So I had to come on and release. My son who is 4 has autism. He had another one of his meltdowns 1 hr ago, they are getting so bad to the point I don’t even know how to control it anymore. He is so strong and I am not being dramatic. He may be 4 but not your average 4 year old boy. He is built of a 8 year old kid with more muscle tone than most. I feel every time I try to confide in someone with this matter, it’s always pointless and I am left feeling worthless, I understand it’s not about me, it’s about my son, but I am not healthy right now. I am sick. I haven’t slept right in months. Hardly eat and just can’t find anything that makes me happy. I am beginning to push away the only lil friends I have left and what’s even more sad, I don’t care anymore. I have nothing left. Not only my son, it’s everything around me right now. I feel like most are so selfish. there are a select few I can honestly say are sincere, but then you have those who only act as if they care just so they can hurry up and talk, they don’t really listen to you, they’re just waiting for their turn to run at the mouth about how bad they have it, making it seem like your problems are shit compare to theirs. It is pathetic when you have to be that way. Why do people feel the need to always compare problems, there is no comparisons, it is what it is. Everyone suffers differently. I’m not in your shoes, just like you’re not in mine. So when you belittle my problems, I will put you in your place. There are some who do complain about petty shit though, like a bad hair day, or weight gain etc. Things that can be fixed. Autism is forever, that can not be changed. Some parents, teens etc who have Autism or have relatives with Autism may say otherwise and judge me for my opinions on the matter but I really do not care. I hate that my son has Autism. I wish I can take it out of him. I hate watching him on a daily basis struggling to get out words and cry out in tantrums because it’s not coming out. It is sad for me, I just hold back my tears and guide him to try but it just frustrates him more. We been through the OT’s and PT’s. He been to behavioral therapists and nothing seems to work. I feel like I am doing more work than these people who get paid to do this are. I tried everything, my fiance and I have tried and keep trying and we have no luck. I am just lost right now and just don’t know anymore..
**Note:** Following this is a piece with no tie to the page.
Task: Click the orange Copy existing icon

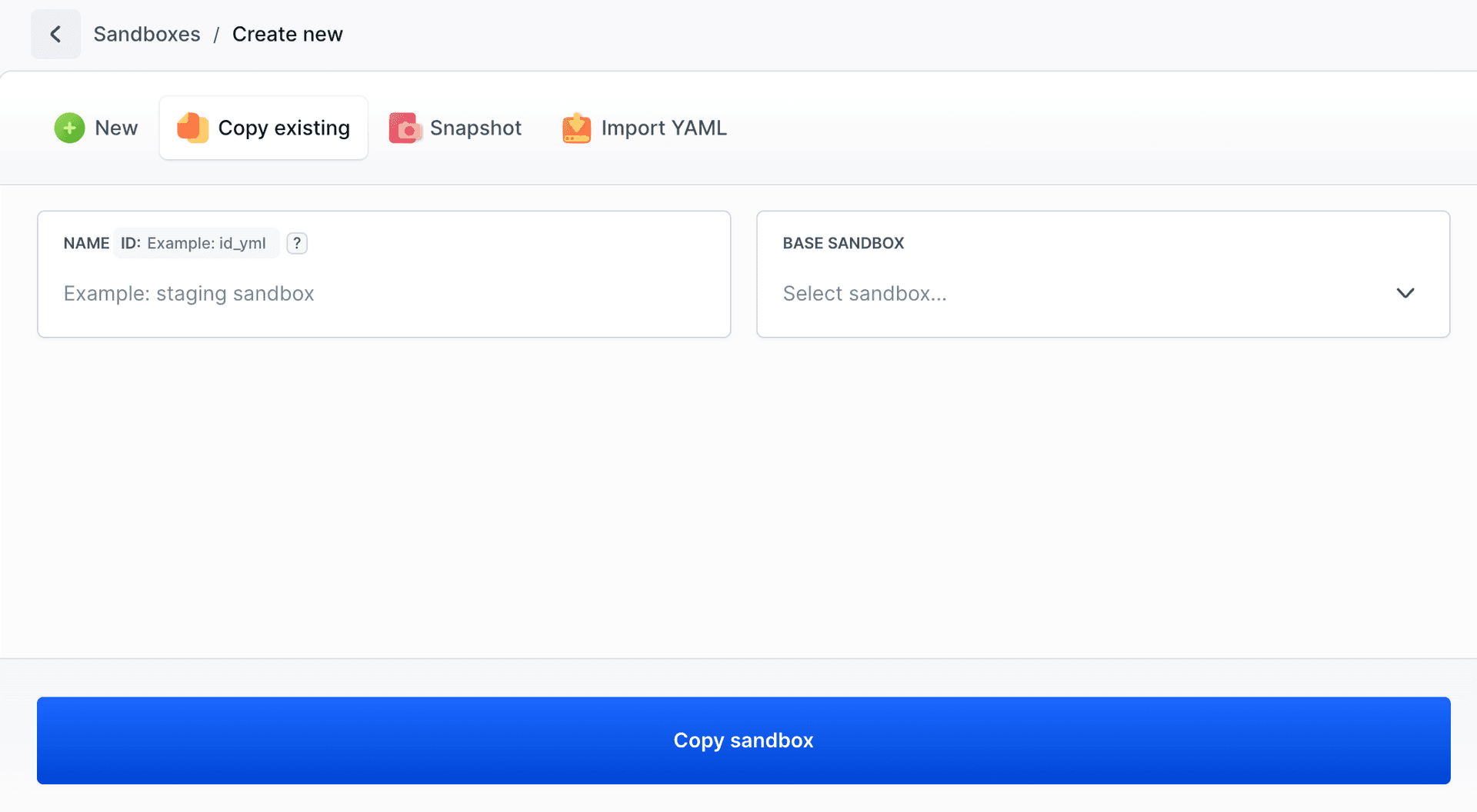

I also forgot to add, I have a 3 year old daughter as well, though not Autistic, I love them both exactly the same, my son just needs a little more attention. I am a stay at home mom who is still learning as much as I can. I am constantly doing research and looking for answers on many things, I don’t just sit at home with a thumb up my ass. I also want to make clear that I shouldn’t have to feel bad for my opinion of wishing he didn’t have Autism. It’s hard not being able to hear your own child speak, it’s not easy trying to find out what could be wrong when he is upset. I also wish I can know what he is laughing about when he starts laughing for no cause. He is a happy kid. I guess that’s all that should matter. I never show my son my emotions on the matter. I show him nothing but my love. He tries though and I praise him for his effort. Sorry I didn’t mention them things before. But this is me. I am not trying to offend anyone. I just long for the day when he’ll say “I love you mommy” though I know he does, just by the look in his big beautiful brown eyes.
Depression is dwelling on the past Anxiety is dreading the future
I agree that it is living in the now, it spoke to me in the form of, I always dwell on the past. Depression never exactly leaves. It’s something that can’t be easily dismissed, so I understand the comments about it being always there.
I am usually up front and speak my mind, but damn I done caught this person in numerous lies this month and it’s just pushing me away…don’t know If I should just speak my mind or just let it go until I am fully pushed away. I’m also seeing a lot of fake shit too lately…..damn, sucks cause I never thought this day would come. Now I am just gonna observe more to make sure I am not being delusional, because my anxiety and mind has a fucked up way of making me think crazy.